リリアが手にもって現れたのはショッキングピンクの色をした何か。
「おいしいカレーが出来たわよ」
それがカレーなのか!?
「おい、パディ! 何で止めなかったんだ!?」
「……間に合いませんでした……ポットを引いたときには、もう……」
「……」ガクブルガクブルガクブルガクブル
「デルガァ!? しっかりするっす! 傷は浅いっすよぉ!?」
「……あぁ、この僕の美貌が永遠に失われることをお許しください…」
カオスと化したリビングに現れたリリアは、その様子を見て首を傾げた。そして、一人この場に足りないことに気がついた。
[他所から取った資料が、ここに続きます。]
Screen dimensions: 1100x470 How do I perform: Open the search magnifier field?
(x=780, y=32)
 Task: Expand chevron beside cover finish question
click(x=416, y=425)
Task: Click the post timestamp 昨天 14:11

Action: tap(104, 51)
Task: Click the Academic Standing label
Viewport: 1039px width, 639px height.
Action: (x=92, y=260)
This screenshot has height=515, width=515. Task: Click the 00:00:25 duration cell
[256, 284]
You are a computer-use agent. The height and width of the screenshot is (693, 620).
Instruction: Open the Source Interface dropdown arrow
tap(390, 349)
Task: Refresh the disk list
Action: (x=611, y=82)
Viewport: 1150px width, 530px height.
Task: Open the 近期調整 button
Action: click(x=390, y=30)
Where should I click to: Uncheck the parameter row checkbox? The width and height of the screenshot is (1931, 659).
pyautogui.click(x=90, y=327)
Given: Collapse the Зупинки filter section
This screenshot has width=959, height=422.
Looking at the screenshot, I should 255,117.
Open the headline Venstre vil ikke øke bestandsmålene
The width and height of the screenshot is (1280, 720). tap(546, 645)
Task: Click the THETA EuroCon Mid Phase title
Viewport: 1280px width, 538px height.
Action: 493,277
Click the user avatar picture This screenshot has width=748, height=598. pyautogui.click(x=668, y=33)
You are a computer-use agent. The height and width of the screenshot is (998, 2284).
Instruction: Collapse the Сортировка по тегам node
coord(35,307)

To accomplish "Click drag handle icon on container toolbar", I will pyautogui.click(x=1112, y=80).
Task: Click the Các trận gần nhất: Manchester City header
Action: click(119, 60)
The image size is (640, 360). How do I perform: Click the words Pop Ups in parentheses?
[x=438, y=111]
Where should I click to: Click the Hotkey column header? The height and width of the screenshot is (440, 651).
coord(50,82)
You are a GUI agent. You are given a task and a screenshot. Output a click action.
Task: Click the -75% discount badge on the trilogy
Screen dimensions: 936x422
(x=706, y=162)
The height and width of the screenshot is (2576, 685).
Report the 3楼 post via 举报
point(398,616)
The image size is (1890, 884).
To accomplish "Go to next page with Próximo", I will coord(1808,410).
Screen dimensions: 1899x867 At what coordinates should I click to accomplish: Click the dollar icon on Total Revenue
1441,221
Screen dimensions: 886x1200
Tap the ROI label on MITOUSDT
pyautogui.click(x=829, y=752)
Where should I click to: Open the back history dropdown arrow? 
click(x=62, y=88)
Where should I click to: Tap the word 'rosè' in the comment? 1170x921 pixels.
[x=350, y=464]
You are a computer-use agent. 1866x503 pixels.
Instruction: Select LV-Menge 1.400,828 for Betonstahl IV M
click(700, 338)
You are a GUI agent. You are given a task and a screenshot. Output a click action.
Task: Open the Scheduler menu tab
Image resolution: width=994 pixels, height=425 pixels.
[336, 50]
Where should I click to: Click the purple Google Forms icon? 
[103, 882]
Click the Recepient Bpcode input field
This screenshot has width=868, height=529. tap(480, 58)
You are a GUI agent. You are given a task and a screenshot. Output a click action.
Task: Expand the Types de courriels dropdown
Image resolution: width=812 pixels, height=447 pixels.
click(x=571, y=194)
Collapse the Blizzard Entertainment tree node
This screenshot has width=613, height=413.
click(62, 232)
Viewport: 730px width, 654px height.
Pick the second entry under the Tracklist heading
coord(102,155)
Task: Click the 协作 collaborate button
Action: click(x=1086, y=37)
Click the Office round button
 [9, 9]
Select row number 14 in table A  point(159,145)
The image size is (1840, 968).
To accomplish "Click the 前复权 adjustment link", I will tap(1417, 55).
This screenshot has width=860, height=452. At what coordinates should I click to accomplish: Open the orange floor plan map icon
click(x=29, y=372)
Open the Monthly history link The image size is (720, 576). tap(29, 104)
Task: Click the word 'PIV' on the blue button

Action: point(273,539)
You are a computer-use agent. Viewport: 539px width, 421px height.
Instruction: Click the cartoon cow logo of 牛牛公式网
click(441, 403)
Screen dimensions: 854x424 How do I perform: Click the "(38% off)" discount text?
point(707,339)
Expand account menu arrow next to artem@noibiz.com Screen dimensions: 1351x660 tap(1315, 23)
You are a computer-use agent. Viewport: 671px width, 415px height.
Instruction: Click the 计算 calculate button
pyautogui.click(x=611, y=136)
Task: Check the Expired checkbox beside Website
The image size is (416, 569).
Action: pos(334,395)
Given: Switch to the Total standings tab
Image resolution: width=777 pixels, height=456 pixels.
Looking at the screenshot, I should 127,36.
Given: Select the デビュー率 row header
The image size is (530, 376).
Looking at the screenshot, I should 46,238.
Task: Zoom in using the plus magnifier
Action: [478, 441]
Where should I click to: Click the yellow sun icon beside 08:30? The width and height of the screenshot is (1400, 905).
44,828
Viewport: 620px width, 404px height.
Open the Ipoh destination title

「そう言えばスウィードはどうしたの? 折角人数分作ったのだけれど」
その言葉に反応したのは、アルドアだった。
「俺っち、スウィード呼んでくるっす!! 皆は先に食べといていいっすよ!?」
「あ、てめっ!! 逃げる気かぁ!!」
「その役目、この僕にこそ相応しい!!」
「いえ、ここは執事である僕が!」
「貴様らぁ!! 年上に譲らんかぁぁぁ!!」
「「「「デルガがしゃべったぁ!?」」」」
一気にリビングから玄関へと駆け出していく一同。その顔には鬼気迫るものがあった。押して押されて、我先にと進んだその先の玄関
不意にガチャリ、と開かれた。
「お昼食べに帰ってきましたぁ〜」
「「「「「ノオォオオオオオオオオオオ!?!?!?」」」」」
神は死んだ(死んでないよっ!)
その後、リリアを除く団員全員が床に伏せたという。